BTK occupancy in brain: After perfusion, one half of a mouse brain was placed into a Miltenyi C-tube containing 3 ml of RPMI 1640 and homogenized using the Miltenyi OctoMacs on program mSpleen 01_01. Two cycles were performed to ensure complete homogenization. The tubes were subsequently centrifuged 2 min at 500 × g and the supernatant was discarded. The homogenate was resuspended in 4 ml of RPMI 1640 and 1 ml was transferred to a 1.5 ml Eppendorf tube and centrifuged 5 min at 400 × g. The supernatant was discarded and the homogenate was resuspended in RPMI 1640 containing 1 µM of the biotinylated probe MSC2527393. The mixture was incubated for 1 h at 37 °C in 5% CO2 in an incubator. After incubation, the homogenate was centrifuged 5 min at 400 × gg, the supernatant was discarded and the cell pellet was resuspended in 250 µl of MPER lysis buffer. After incubation on ice for 10 min, the samples were frozen for later analysis in the MSD assay.
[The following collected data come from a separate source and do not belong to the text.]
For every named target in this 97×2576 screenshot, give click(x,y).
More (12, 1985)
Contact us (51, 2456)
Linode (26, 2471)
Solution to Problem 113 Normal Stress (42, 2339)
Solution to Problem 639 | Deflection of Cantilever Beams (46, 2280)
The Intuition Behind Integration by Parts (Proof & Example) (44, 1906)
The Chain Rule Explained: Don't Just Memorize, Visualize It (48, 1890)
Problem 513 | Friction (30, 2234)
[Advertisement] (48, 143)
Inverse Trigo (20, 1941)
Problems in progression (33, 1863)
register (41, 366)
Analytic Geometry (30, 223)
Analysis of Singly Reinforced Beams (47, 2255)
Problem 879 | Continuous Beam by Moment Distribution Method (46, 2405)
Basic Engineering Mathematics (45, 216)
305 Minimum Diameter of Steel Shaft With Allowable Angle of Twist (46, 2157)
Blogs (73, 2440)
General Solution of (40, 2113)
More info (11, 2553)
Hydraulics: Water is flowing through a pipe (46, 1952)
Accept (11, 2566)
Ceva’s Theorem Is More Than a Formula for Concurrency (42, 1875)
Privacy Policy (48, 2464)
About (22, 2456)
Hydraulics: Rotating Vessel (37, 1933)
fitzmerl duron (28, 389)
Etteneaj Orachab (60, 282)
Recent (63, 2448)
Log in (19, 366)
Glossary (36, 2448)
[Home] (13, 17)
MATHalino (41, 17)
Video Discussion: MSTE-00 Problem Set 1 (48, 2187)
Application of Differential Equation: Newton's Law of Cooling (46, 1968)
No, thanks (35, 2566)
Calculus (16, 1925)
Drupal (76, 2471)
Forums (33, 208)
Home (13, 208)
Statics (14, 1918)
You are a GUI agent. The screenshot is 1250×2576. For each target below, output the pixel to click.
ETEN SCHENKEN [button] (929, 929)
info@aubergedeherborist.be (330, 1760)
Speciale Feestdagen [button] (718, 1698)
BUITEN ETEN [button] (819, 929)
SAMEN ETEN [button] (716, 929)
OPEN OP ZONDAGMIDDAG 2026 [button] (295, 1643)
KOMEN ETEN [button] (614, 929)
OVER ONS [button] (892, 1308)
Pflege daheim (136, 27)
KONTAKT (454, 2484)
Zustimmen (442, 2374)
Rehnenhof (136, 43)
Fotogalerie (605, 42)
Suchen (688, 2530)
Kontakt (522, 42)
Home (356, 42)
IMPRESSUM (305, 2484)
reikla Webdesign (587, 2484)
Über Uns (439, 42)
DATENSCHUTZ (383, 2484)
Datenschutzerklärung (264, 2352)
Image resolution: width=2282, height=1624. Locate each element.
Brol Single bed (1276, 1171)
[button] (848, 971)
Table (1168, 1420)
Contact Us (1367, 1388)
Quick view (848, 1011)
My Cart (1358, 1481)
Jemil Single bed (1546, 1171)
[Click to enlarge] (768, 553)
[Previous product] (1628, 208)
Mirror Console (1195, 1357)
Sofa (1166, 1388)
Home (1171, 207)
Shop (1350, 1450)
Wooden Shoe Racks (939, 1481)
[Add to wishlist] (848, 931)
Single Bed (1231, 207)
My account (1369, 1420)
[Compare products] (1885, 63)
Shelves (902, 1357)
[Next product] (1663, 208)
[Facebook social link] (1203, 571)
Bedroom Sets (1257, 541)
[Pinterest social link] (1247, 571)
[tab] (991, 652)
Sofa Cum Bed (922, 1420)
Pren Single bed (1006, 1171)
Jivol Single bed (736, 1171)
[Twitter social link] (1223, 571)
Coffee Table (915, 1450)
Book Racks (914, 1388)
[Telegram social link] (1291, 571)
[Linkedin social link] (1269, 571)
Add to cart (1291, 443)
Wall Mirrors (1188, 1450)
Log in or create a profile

MSD assay: for occupancy measures, experimental samples were analyzed for biotinylated probe binding to BTK using a streptavidin capture MSD assay. Briefly, MSD 96 well plates coated with streptavidin were blocked by incubation with casein blocking buffer for 1 h at room temperature. After blocking, probe-treated blood or brain lysates diluted in blocking buffer were added to wells of the plate and incubated for 2 h at room temperature with gentle shaking. The plate was then washed and incubated with a rabbit anti-BTK antibody for 1.5 h followed by incubation with an anti-rabbit IgG SULFO-tagged antibody with gentle shaking for both incubations. After washing, 2X MSD Read Buffer was added and the plate was read using the MSD Sector 600 Imager and the results analyzed using the MSD Discovery Workbench software program. A standard curve employing recombinant BTK previously treated with biotinylated probe in vitro was used for quantitation. Curve fitting of the standards was performed using a four parameter fit.

Statistical analysis

Statistics were calculated using GraphPad Prism 6. For the analysis of in vitro experiments, Gauss distribution was assumed. The respective statistical comparisons used are indicated in the figure legends.

Supplementary Information

Below is the link to the electronic supplementary material.

Authors contribution

A.G. performed and analyzed the naive/active EAE, chronic EAE, passive EAE and Cuprizone experiments as well as all primary microglia in vitro experiments. S.T performed and analyzed together with A.G. the passive EAE (day 24) experiment. D.S. performed immunostainings for BTK in primary cell cultures. B.Y.A. performed, analyzed and prepared the figure for the human monocyte and acute EAE experiments. U.B. contributed to the acute EAE experimental design. F.S. and A.F. performed the LC–MS/MS analysis. S.Z. and C.S.N. performed human immunostainings for BTK in biopsies from MS patients. M.S.W. supervised the study. A.G. prepared the figures. A.G., S.T. and M.S.W. wrote the manuscript. A.G., S.T., D.H., U.B. and M.S.W. participated in reviewing and editing the manuscript.

Funding

Open Access funding enabled and organized by Projekt DEAL.

Data availability

All data associated with this study are included in the main figures or the supplementary figures/tables (online resource).

Declarations

Conflict of interest

M.S.W. received travel funding and/or speaker honoraria from Biogen-Idec, Merck Serono, Novartis, Roche, TEVA, Bayer, and Genzyme. S.T. received travel funding from Merck Serono. U.B. is an employee of Ares Trading SA, Eysins, Switzerland, an affiliate of Merck KGaA, Darmstadt Germany. Y.B.A is an employee of EMD Serono. The other authors declare that they have no competing interests.